Pour Jean de Gliniasty Poutine est très vigilant face à cette situation. Si la Gauche russe n’existe pas, la droite extrême constitue un danger pour lui. L’exemple de Navalny le prouve, ayant été un danger pour Poutine que parce qu’il reprend une partie des thèses nationalistes.  Daria Douguine, tuée dans sa voiture, est peut-être un fait des services secrets russes. Il est extrême y vigilant pour garder le monopole de La Défense de la patrie.

La question des oligarques

Pour Jean de Gliniasty, il existe deux catégories d’oligarques : ceux qui étaient en place avant Poutine qui ne sont pas forcément ses amis mais qu’il a permis de maintenir au pouvoir. Ces oligarques se permettent de critiquer le pouvoir, notamment lorsqu’ils sont à l’étranger. Les autres doivent leur ascension et leur fortune à Poutine, cette catégorie n’a aucune influence sur lui.

La guerre en Ukraine: un tournant politique en Russie ?

Luka Aubin : Poutine est en difficulté en interne mais aussi en externe. La Russie est isolée. Au début du conflit les sanctions étaient occidentales, avec 19 % du nombre des pays à L’ONU qui condamnaient l’invasion mais attention, ceux-ci représentent 61% du PIB mondial.

Aujourd’hui la Chine, l’Inde, et certains pays Asie centrale, marquent une forme d’impatience. Poutine, souhaite depuis son arrivée au pouvoir, que la Russie soit le « pivot vers l’Est« ,  avec une volonté de dériver l’économie russe vers l’Asie et vers la chine. En 15 ans, les échanges économiques avec la chine ont été multiplié par 13.

Xi Jinping peut ainsi opérer une véritable pression. Pour l’idéologie de Poutine, elle serait selon les chercheurs, inexistante. Il utiliserait des fragments idéologiques issues des différentes périodes politiques de l’URSS. Ces fragments sont mobilisés afin de contrôler le pouvoir et gérer l’Etat russe comme il le souhaite.

La guerre en Ukraine et la crise qui s’en suit ne permet pas de penser à un autre avenir, notamment plus démocratique en Russie. Il est très difficile de le savoir.

La Russie: un pays isolé ?

Jean de Gliniasty intervient alors pour débattre sur la force de la Russie, citant Otto von Bismark « La Russie n’est jamais aussi forte qu’on le craint et aussi forte qu’on l’espère« . Il ne faut pas imaginer que le conflit est réglé. Le chercheur prend l’exemple de la réunion de l’ Organisation de coopération de Shanghai. Celle-ci s’est réunie à Samarcande et a été à ce moment perçue comme un sommet « contre monde occidental »  avec l’Inde, la Chine, des postulants comme l’Arabie Saoudite. La base est multipolaire, chacun fait valoir son point de vue. Le point de vue de la Chine est « négocier ou cesser le feu ». Cependant cela signifie un arrêt des combats avec 20% de terrain gagné, ce qui serait une victoire pour Poutine.
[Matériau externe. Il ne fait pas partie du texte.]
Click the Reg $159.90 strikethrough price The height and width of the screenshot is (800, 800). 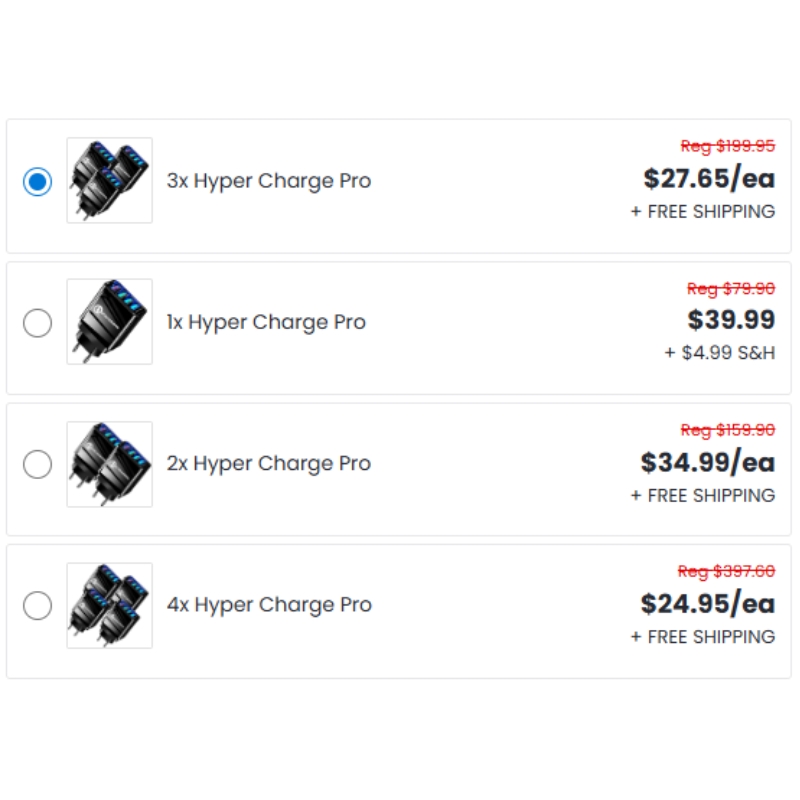pyautogui.click(x=728, y=430)
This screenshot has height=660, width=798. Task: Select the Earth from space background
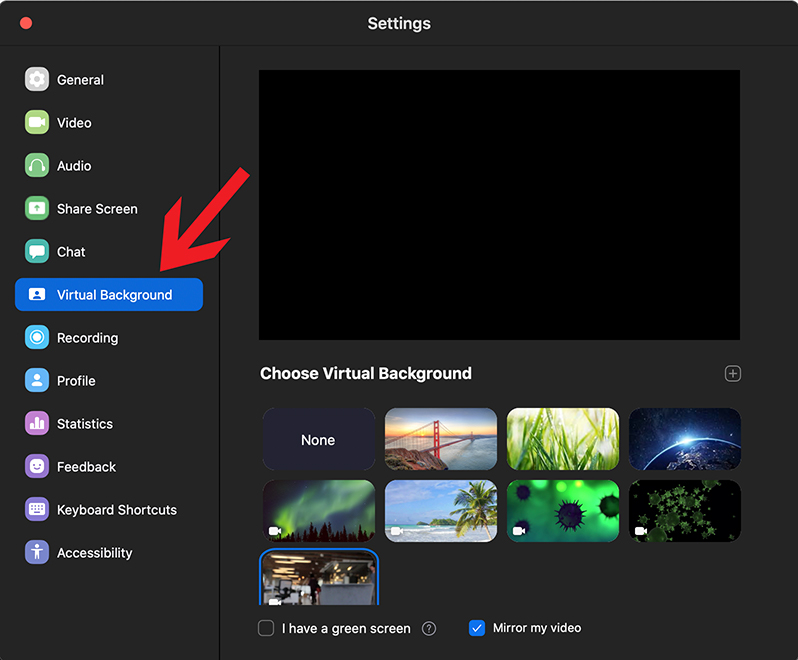pos(685,439)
De l’autre côté, l’Ukraine ne veut pas négocier. L’avenir est très incertain.

Il y a donc une ambiguïté par les propos de la Chine et l’Inde. Concrètement, ces pays de l’OCS n’appliquent pas les sanctions. L’Arabie Saoudite refuse d’augmenter les capacités de pétrole pour faire baisser les prix. Donc finalement, l’isolement de la Russie n’est pas si évident.

Conclusion: une bonne solution pour Poutine ?

Anna Colin Lebedev : pense qu’il est très difficile de se prononcer. L’Ukraine est très mobilisée, pas que pour récupérer ses territoires, c’est une guerre existentielle. Le projet russe est perçue comme génocidaire.

Moment de la « mobilisation partielle » qui rebat certaines cartes, transformations des équilibres.